Just what does this mean? Why did Rick Spence, in his nationally circulated column extensively covering PEO, ask, “Are you really a good leader?” In a follow up story, he answers his own question, prompted by a reader:
“Leadership is basically about taking time to make sure that everyone on the team knows where the group is going, and what they can do better to help it achieve its goals sooner. It’s all about two-way communication: explaining what you want your people to do, listening to their questions, comments and ideas, and giving them the consistent feedback they need in order to understand what they have to do to succeed in the organization.”
Leadership, however, is something many can describe but very few can execute.
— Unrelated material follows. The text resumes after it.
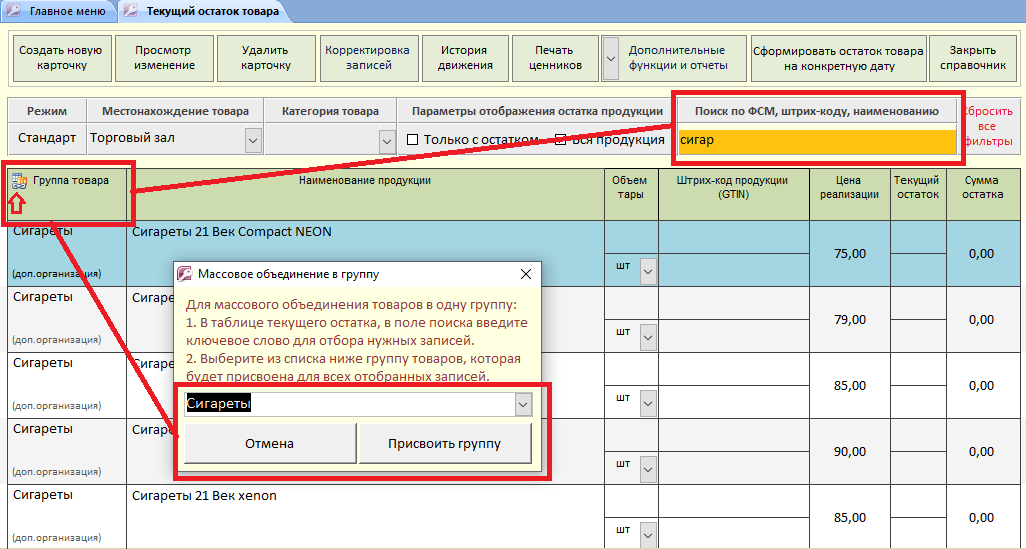Click 'Печать ценников' toolbar button
This screenshot has height=549, width=1026.
click(x=553, y=58)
It’s one of the reasons exaggerated praise lasts in history for such politically inspired leaders as Churchill, JFK, Trudeau or Reagan. Or how business legends like Bill Gates, Jack Welch, Lou Gerstner or Thomas Watson persist in modern memory.
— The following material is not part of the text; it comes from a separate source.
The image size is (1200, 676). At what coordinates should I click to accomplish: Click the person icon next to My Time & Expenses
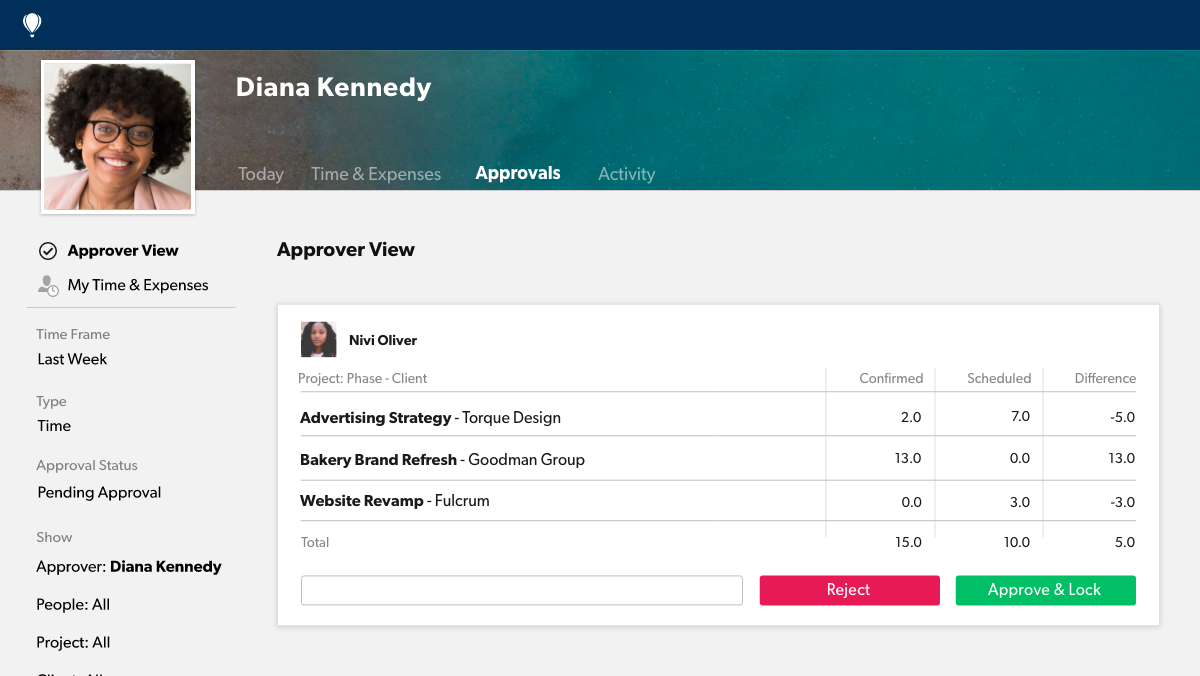[x=47, y=285]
But when we look at leadership today, there is something missing. The stakes are higher; the demands are greater. When Spence says that “PEO is delving further into the internal development business than most of its competitors,” he is correct but also touches on something profound. Delving further, going deeper means that the upside is that much higher – the trajectory of advanced leadership is far above previous practices. It’s the meaning of the success we all seek. A well directed organization is a successful one, providing personal and economic benefits for its leader.
In the original peer environment model, learning occurs in safe, confidential sessions. What peers tell each other and their advisors is taken at face value and believed, which it should be. But with the evolution of our methodology, as part of our Executive Team Leadership (ETL) program, we are actually participating in activities at corporations to view interactions between leaders and their management teams. This includes ‘internal executive forums,’ as Spence describes–offsite PEOs within companies.
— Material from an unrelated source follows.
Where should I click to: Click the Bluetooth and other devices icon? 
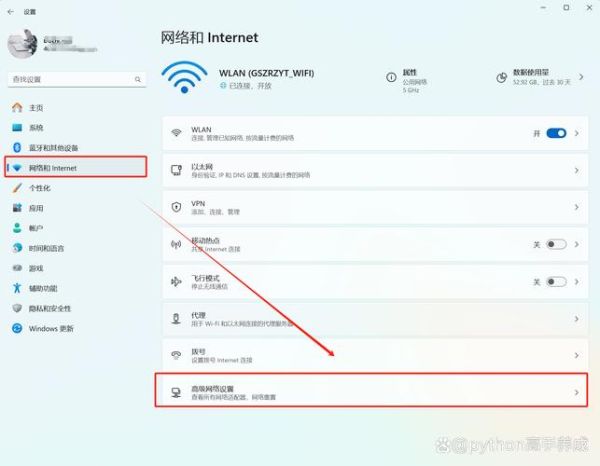coord(16,147)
Onsite observation is a key expansion of our five-tier methodology, ensuring we accelerate leaders along straight trajectories toward defining their organizations’ goals and objectives. We are not forgetting the importance of peer-to peer teams; we are simply surrounding them with further processes to keep leaders on their path towards fulfilling lifetime aspirations – and that of their organization.
PEO being onsite provides members with helpful and insightful counsel like no other activity we’ve engaged in ever before. It’s like Reality TV—the camera digs deep. What you say is one thing; what someone else observes you saying is something else again. Imagine if you described an encounter with your spouse as you remembered it and compare that with filmed record or even the feedback provided by a facilitator. Compare that further with the commentary a trusted advisor can give you about what is really happening in your organization. He sees the faces, the expressions, the reactions you cannot see.
You receive these kinds of insights:
- Feedback concerning your own impact on the team (impossible to discern otherwise)
- How the team perceives your leadership style, based on body language and a multitude of other perceptions invisible to the leader
- The advantages of a second set of eyes and a trained mind focusing on these crucial issues
At first, it could seem intrusive or even scary, almost as if it’s Survivor or Donald Trump’s The Apprentice. But it’s not: it’s the fastest path toward improved executive leadership, which is another word for achieving success. The deeper the better.